Despite the skepticism from experts and government funders, George Crave says the early development of Crave Brothers Farmstead Cheese (www.cravecheese.com) was "very exciting and rewarding for the whole family." Between them, the brothers had put together a large dairy operation, and cheese making was a logical way to expand the family business and provide the public with a healthy products. At the same time, they were giving the next generation of Craves a stake in the evolving dairy industry.
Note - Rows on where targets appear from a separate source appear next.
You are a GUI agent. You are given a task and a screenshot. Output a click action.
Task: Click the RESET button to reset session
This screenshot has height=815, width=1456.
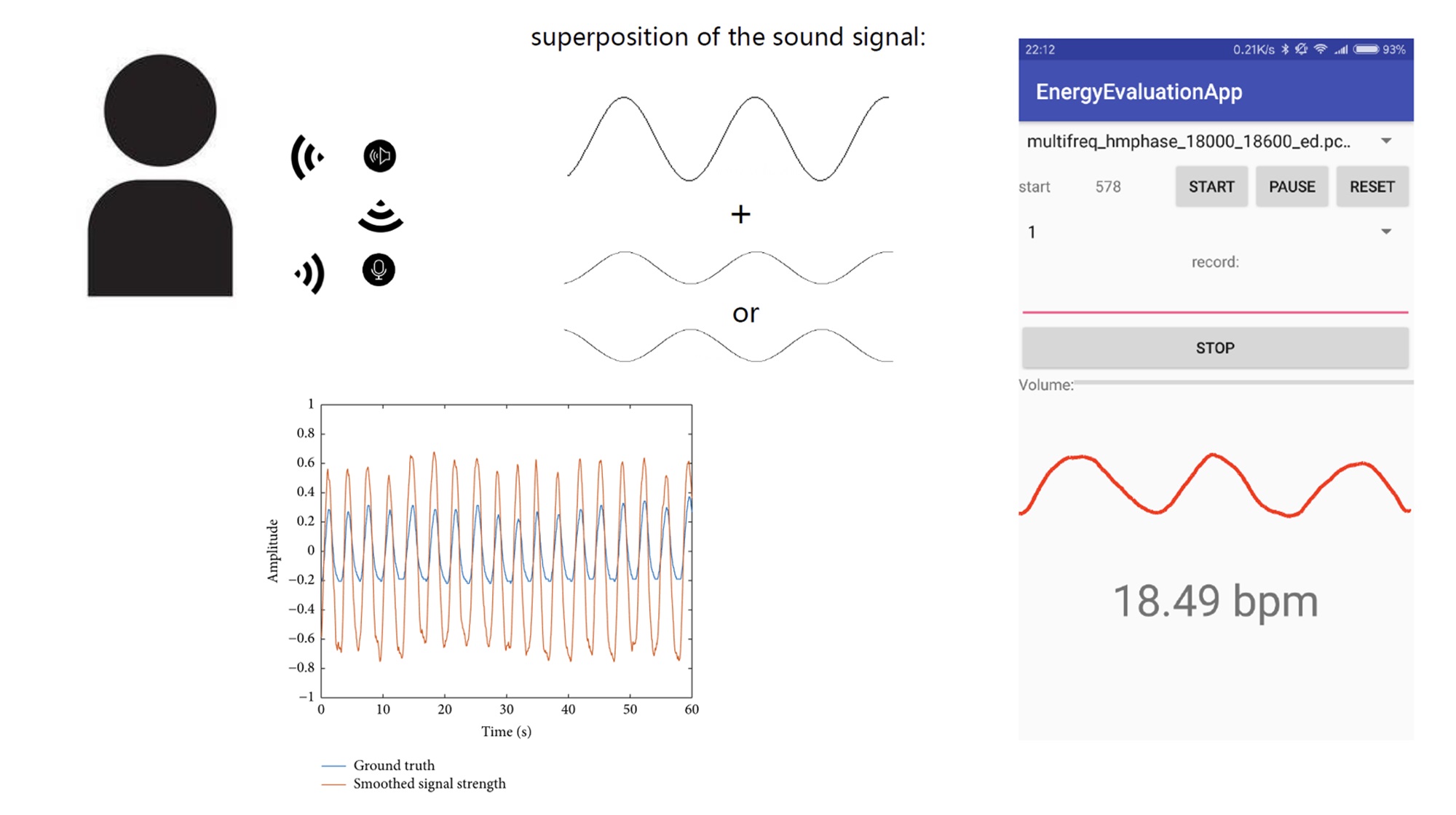point(1372,186)
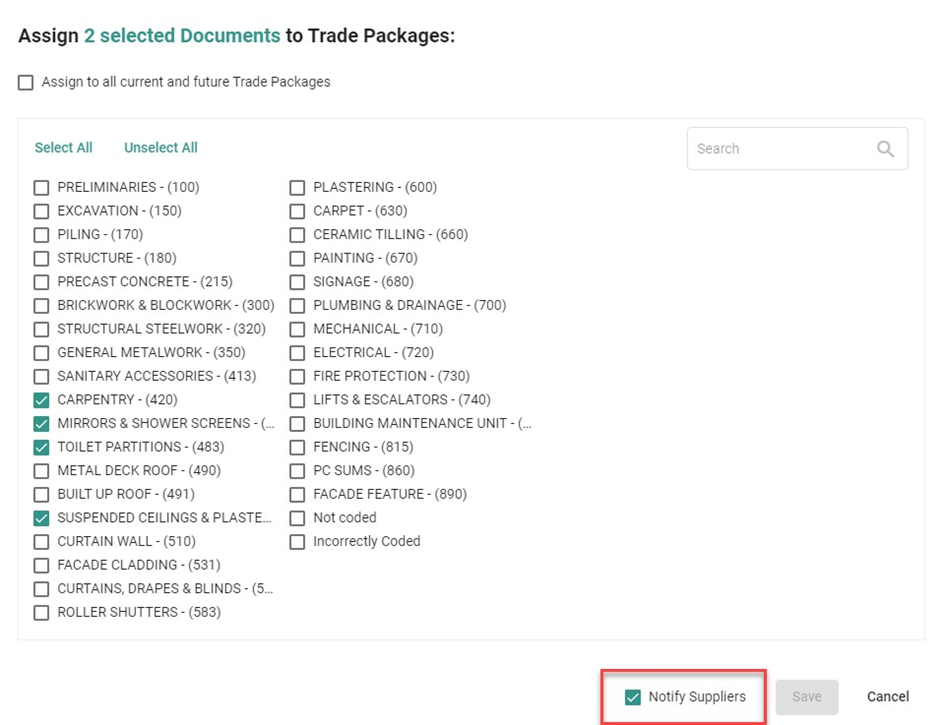Click the Select All link
Viewport: 942px width, 725px height.
point(63,148)
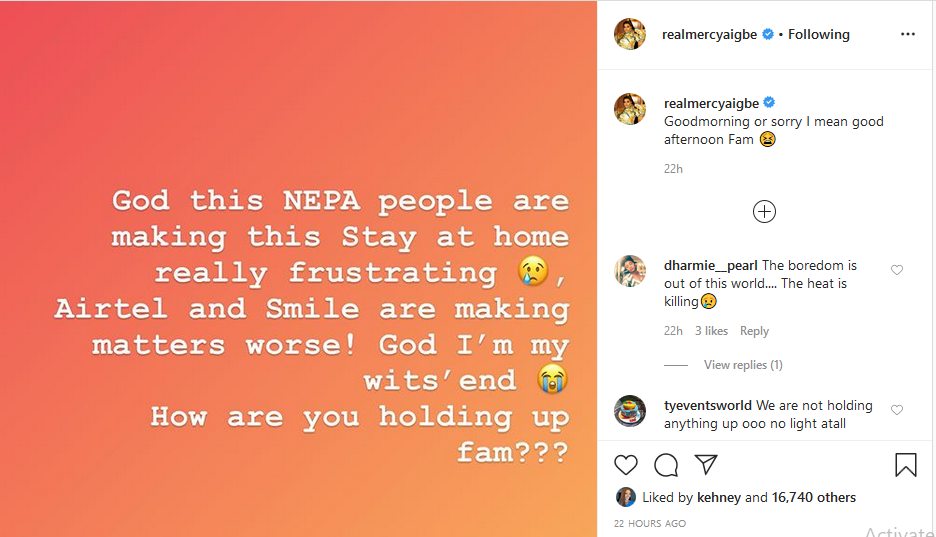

Unlike Uplands' Gingrich, George Crave already had some insight into the realities of dairy marketing, thanks to the years his wife, Debbie, a former Alice in Dairyland, had spent at both the state agriculture department and the Wisconsin Milk Marketing Board. Consequently, he wasn't shy about picking the brains of major cheese marketers, who suggested that the Craves concentrate on fresh mozzarella (then something of a rarity in Wisconsin and elsewhere), mascarpone and a rope-style cheese.
It was a good suggestion. In 2002, just months after making their first cheese, the Craves won second place from the American Cheese Society for their fresh mozzarella.
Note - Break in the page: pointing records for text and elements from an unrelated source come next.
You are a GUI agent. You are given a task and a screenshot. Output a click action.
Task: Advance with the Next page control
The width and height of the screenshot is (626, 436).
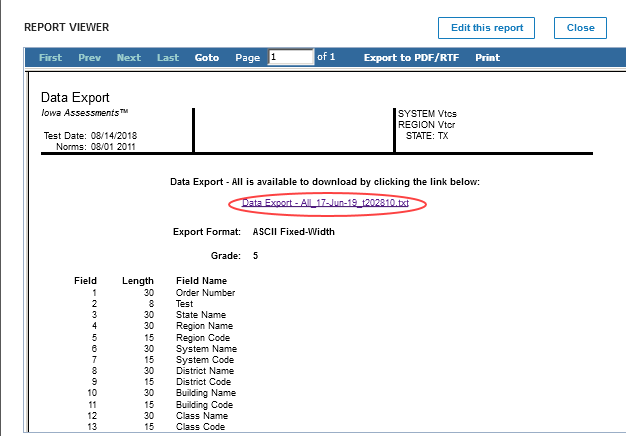128,58
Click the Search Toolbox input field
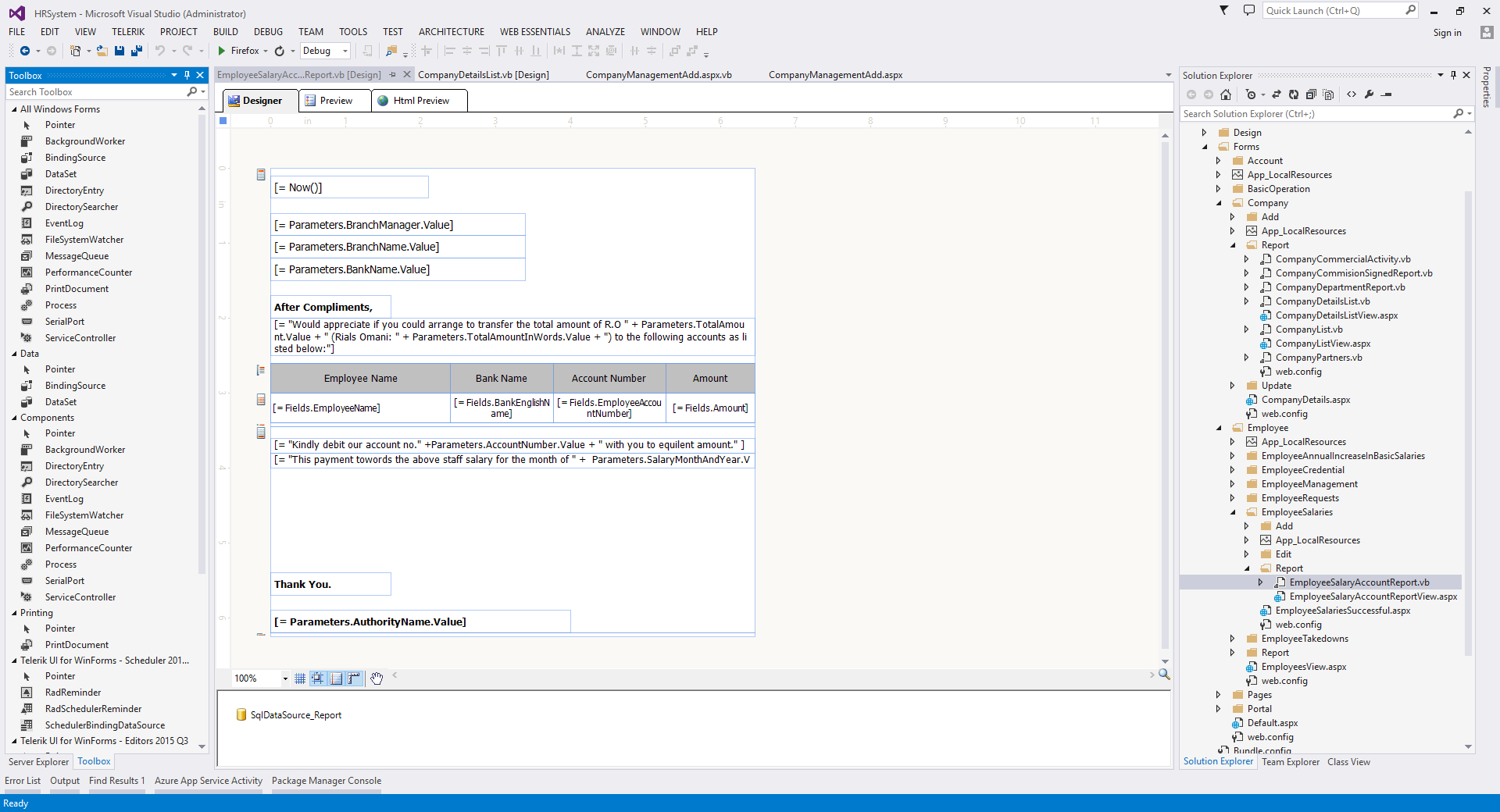Screen dimensions: 1500x812 pos(96,92)
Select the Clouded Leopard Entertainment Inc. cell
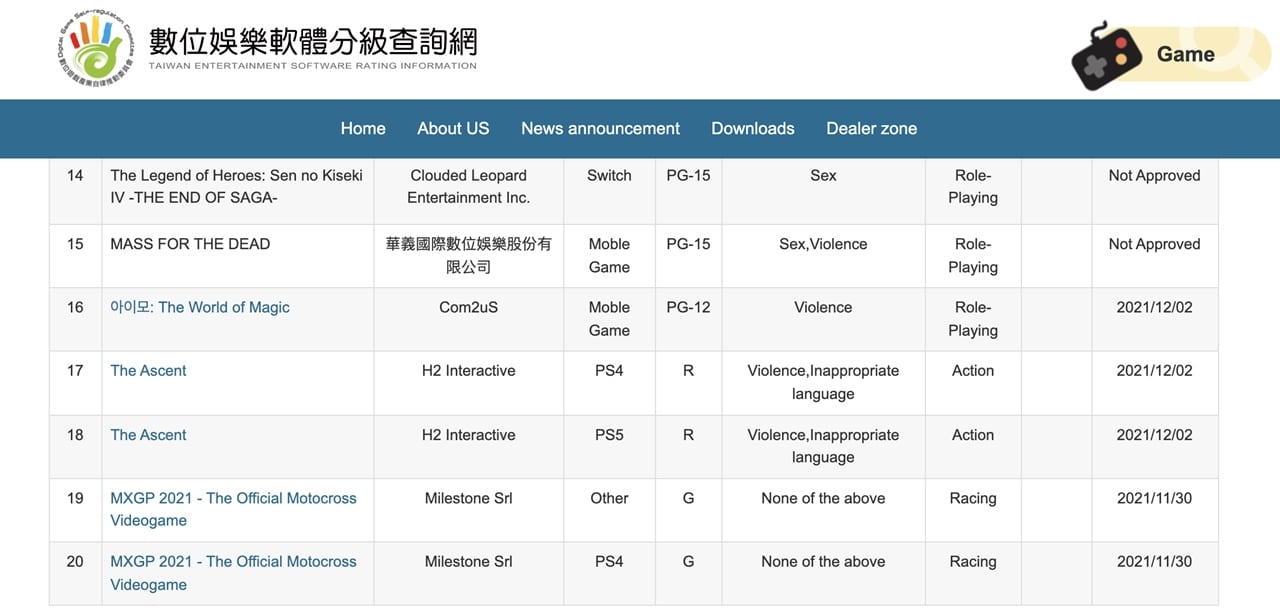This screenshot has width=1280, height=615. (x=468, y=186)
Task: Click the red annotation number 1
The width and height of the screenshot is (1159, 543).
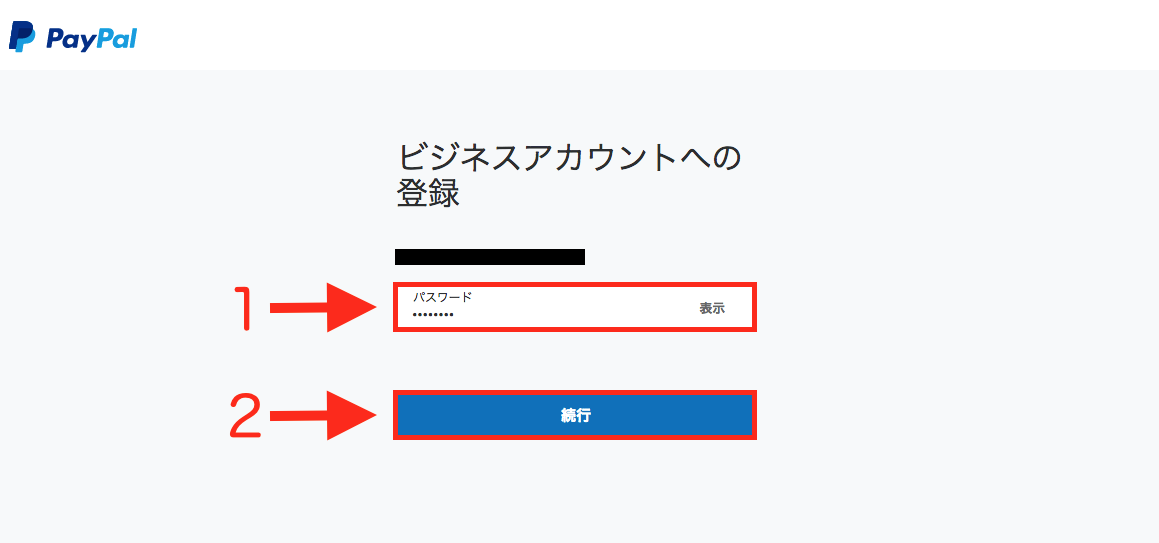Action: tap(245, 308)
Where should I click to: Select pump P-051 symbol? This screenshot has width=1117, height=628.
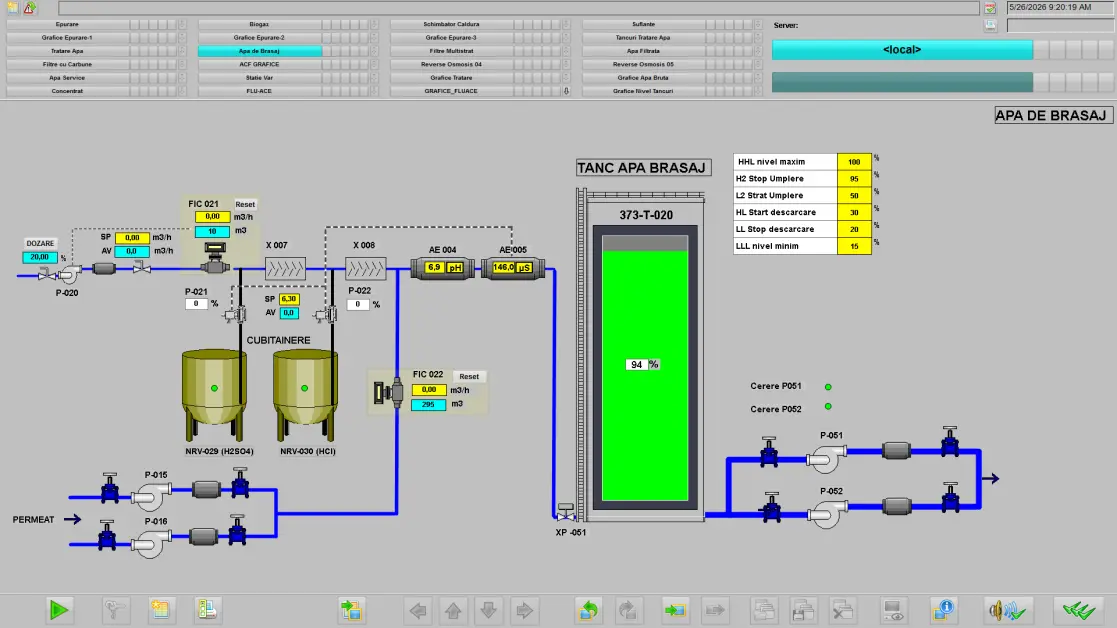[826, 459]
By the standards of big commodity cheese makers, Crave Brothers Farmstead Cheese is still a small company. But with a couple dozen employees turning out 10,000 hand-packed containers of cheese every workday (or up to 50,000 pounds a week), it's much bigger than Uplands.
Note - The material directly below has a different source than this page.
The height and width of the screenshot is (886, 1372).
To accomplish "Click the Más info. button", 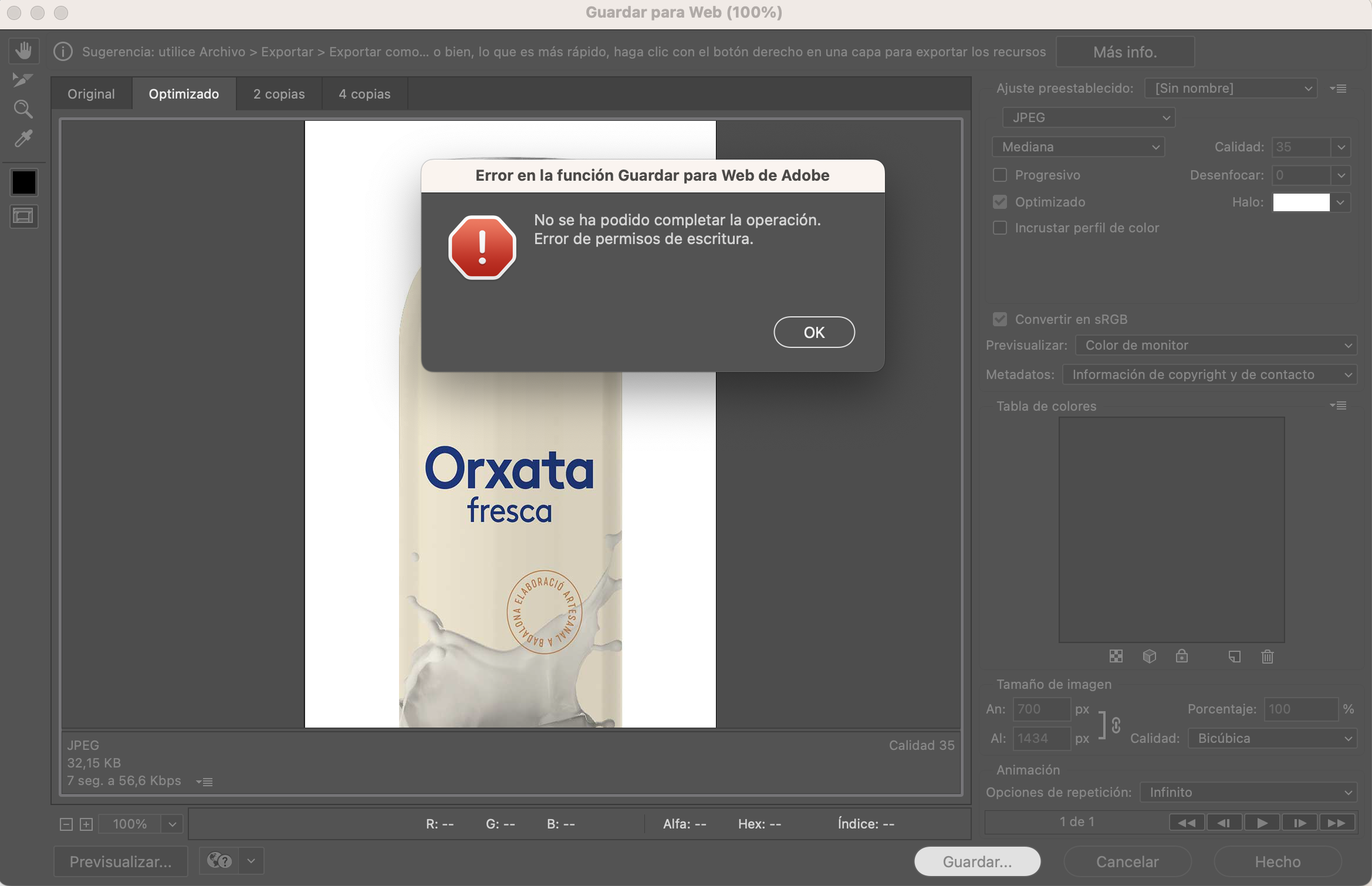I will (1124, 52).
You don't sell that volume of production at farmers' markets or to a strictly local customer base, and the Craves never intended to be a tiny artisanal farm. Thanks to contracts with cheese distributors, semis regularly pull up to the plant's loading dock to transport 80% of Crave Brothers' cheese out of state.
But even though the Craves represent the upper end of farm-based processing, they remain very responsible producers. All the growth-hormone-free milk used in their cheese is still pumped fresh each day from their dairy barns, across the road from the cheese factory. All the electricity used in the plant is generated by a methane digester that uses manure from their 600-plus cows. Currently, the whey left over from cheese making is recycled through the farm as fertilizer and feed, but after a plant expansion is finished, much of it will be turned into dry whey protein, a food product that's in demand around the world.
"It's a very sustainable model," says George Crave. "We were doing it before it was fashionable."
Sustainable, green, natural. Whatever you call it, the Crave brothers' approach to cheese making syncs up directly with the concerns of consumers who want to pull away from the country's industrialized food system.
The Craves haven't forgotten about the gourmets, either. Les Frères, a boutique, European-style farm cheese that's aged in a man-made cave beneath the factory, is a favorite of discerning outlets like Murray's. Creamy in texture, complex in flavor, and just strong enough to pair well with bread, fruit and wine, it, too, has won national awards.
Although the factory makes just 400 pounds of Les Frères each week, it's an important part of the company's farmstead profile. "We kind of joke that we don't get invited to the Radisson in Chicago to speak about our string cheese," George Crave smiles.